| Given task |
Select each line of the records containing the string "should", and copy those lines.
___ Information shown
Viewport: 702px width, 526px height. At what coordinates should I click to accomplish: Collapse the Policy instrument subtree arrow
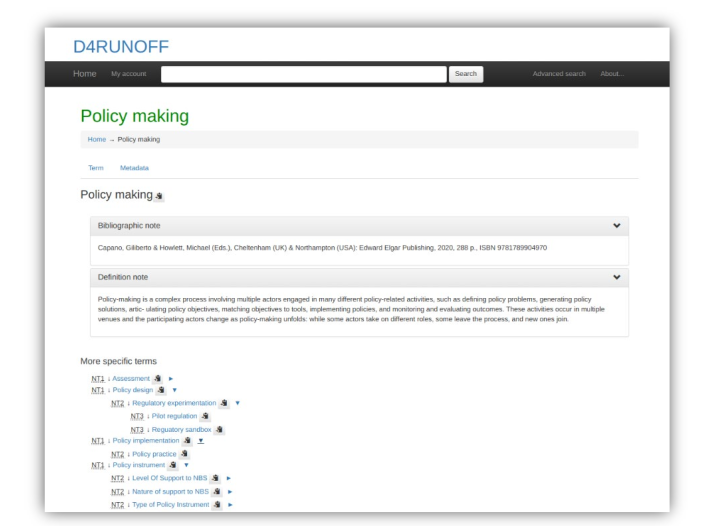click(186, 465)
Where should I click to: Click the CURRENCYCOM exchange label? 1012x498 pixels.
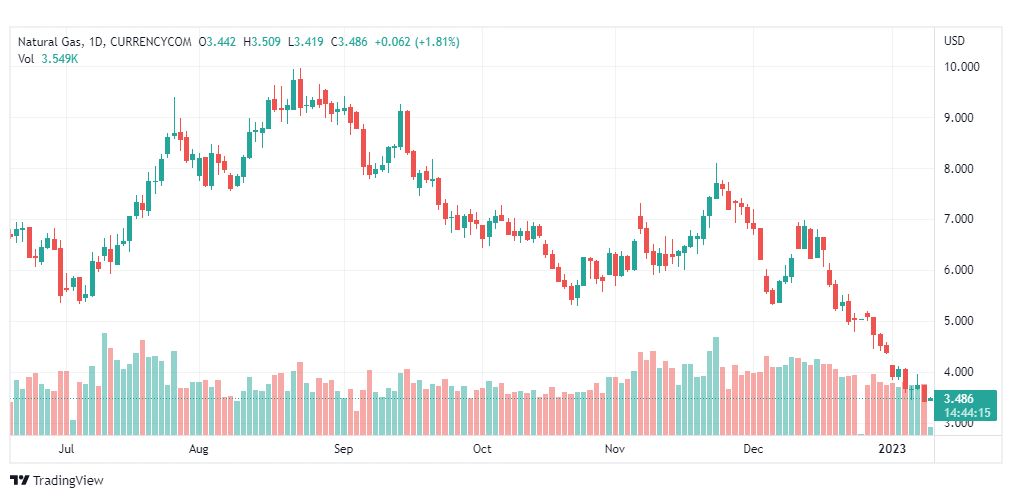[x=151, y=42]
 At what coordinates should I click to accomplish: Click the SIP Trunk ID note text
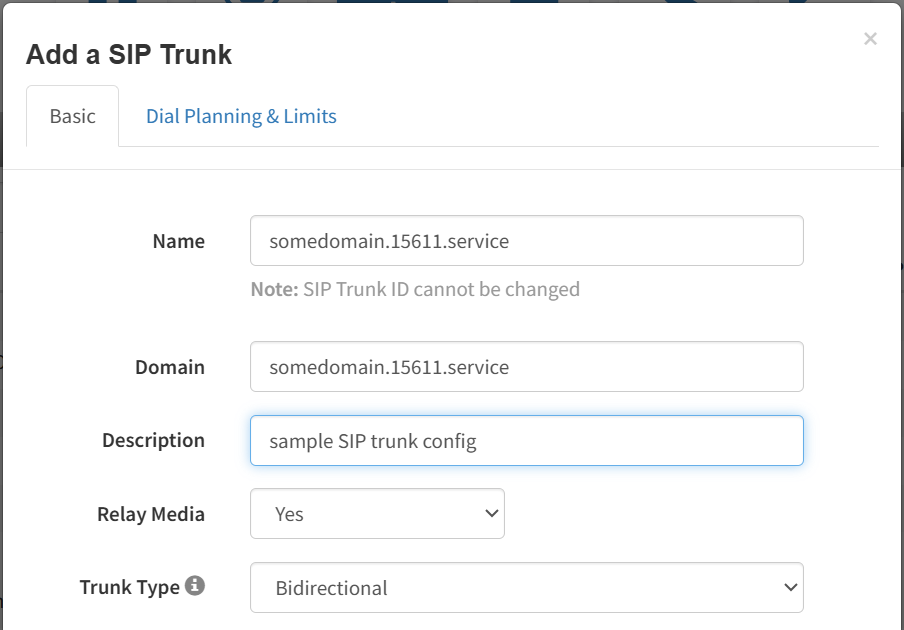coord(441,289)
______
| Answer for the task |
Viewport: 702px width, 526px height. At what coordinates should I click to accomplish: Collapse the Policy instrument subtree arrow
Where should I click to: Click the CURRENCYCOM exchange label? 1012x498 pixels.
 At what coordinates should I click to accomplish: Click the SIP Trunk ID note text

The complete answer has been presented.